What needs to be done is not just reducing tariffs but also to diversify the markets and alter the commodity composition looking at the world demand and pattern of trade. India has to gear up to quicker market access and a faster implementation procedure through the Uruguay Round of talks. What India needs is a strong Tariff Commission to counter barriers to market access in importing countries.

WTO does not allow subsidies and protection. But, in a very rare case, state protection should be given to exports but making it

WTO-compatible. Such restructuring would necessarily mean supporting R&D activity, which is essential if industry is to survive the challenge of an open and competitive regime. Industry today is still not geared towards quality upgradation of R&D and rests on the government for its support.

This is an important aspect for improving the health of the industry. The latest Exim policy does not look into this aspect. Even today, with open door policies and liberalisation, there are still procedural hurdles that block free trade especially more noticeable for capital-intensive items. These costs have acted as disincentives for exports across product groups. The Exim policy has made an attempt to remove some of the procedural bottlenecks involved such as phasing out of the DEPB scheme, abolishing the special advance licence for the electronics sector, scheme for transferable advance licence and neutralising duties on inputs for exports. Abolition of SIL is in line with WTO and in ending incentives for exports.

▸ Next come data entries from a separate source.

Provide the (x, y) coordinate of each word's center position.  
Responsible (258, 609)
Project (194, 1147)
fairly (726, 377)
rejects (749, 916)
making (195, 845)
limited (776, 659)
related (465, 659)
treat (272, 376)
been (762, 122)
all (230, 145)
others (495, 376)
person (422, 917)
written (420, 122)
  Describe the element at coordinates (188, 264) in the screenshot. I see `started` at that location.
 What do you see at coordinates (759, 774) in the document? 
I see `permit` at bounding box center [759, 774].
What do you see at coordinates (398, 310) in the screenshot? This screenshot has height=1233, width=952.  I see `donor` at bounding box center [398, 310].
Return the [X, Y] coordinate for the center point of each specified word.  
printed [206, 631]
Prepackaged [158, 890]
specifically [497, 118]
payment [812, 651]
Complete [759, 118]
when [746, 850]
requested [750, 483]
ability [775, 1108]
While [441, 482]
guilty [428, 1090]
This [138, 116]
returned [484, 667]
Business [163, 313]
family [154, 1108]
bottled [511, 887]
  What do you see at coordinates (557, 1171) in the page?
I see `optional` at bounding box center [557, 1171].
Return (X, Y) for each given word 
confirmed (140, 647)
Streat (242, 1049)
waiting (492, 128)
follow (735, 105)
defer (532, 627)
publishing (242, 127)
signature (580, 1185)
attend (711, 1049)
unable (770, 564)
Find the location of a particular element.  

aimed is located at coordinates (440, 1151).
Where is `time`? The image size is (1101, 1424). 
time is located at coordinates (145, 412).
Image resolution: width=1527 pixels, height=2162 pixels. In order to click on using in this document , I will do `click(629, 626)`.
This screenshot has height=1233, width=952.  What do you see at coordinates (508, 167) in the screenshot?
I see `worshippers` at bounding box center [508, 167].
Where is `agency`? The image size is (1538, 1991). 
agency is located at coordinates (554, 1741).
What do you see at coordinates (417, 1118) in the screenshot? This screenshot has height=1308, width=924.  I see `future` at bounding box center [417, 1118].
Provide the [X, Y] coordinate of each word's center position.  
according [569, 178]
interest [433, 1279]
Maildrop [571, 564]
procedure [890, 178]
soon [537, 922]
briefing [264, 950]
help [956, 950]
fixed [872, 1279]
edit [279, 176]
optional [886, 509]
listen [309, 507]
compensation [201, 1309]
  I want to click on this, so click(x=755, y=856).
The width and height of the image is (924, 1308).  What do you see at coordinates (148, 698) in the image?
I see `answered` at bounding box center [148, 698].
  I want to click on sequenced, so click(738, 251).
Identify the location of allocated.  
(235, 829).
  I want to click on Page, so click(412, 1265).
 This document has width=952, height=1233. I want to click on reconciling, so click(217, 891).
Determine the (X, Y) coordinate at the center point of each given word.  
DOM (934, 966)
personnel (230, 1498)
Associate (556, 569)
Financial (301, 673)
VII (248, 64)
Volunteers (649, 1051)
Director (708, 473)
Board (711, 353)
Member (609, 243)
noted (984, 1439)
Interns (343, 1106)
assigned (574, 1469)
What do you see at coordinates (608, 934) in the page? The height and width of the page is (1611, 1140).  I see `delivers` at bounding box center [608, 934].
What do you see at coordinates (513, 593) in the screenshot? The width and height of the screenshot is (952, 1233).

Simplification of procedures has also been carried forward by rationalising the duty exemption licence facility, registration-cum-membership certificate, trading house certificate and specifying norms for import of second-hand capital goods. Free trade zones encouragement would mean less hassles for exporters. Besides, restructuring of ports, green cards for exporters, golden status certification for trading houses and electronic filing of applications are other necessary changes required to achieve higher sustainable exports.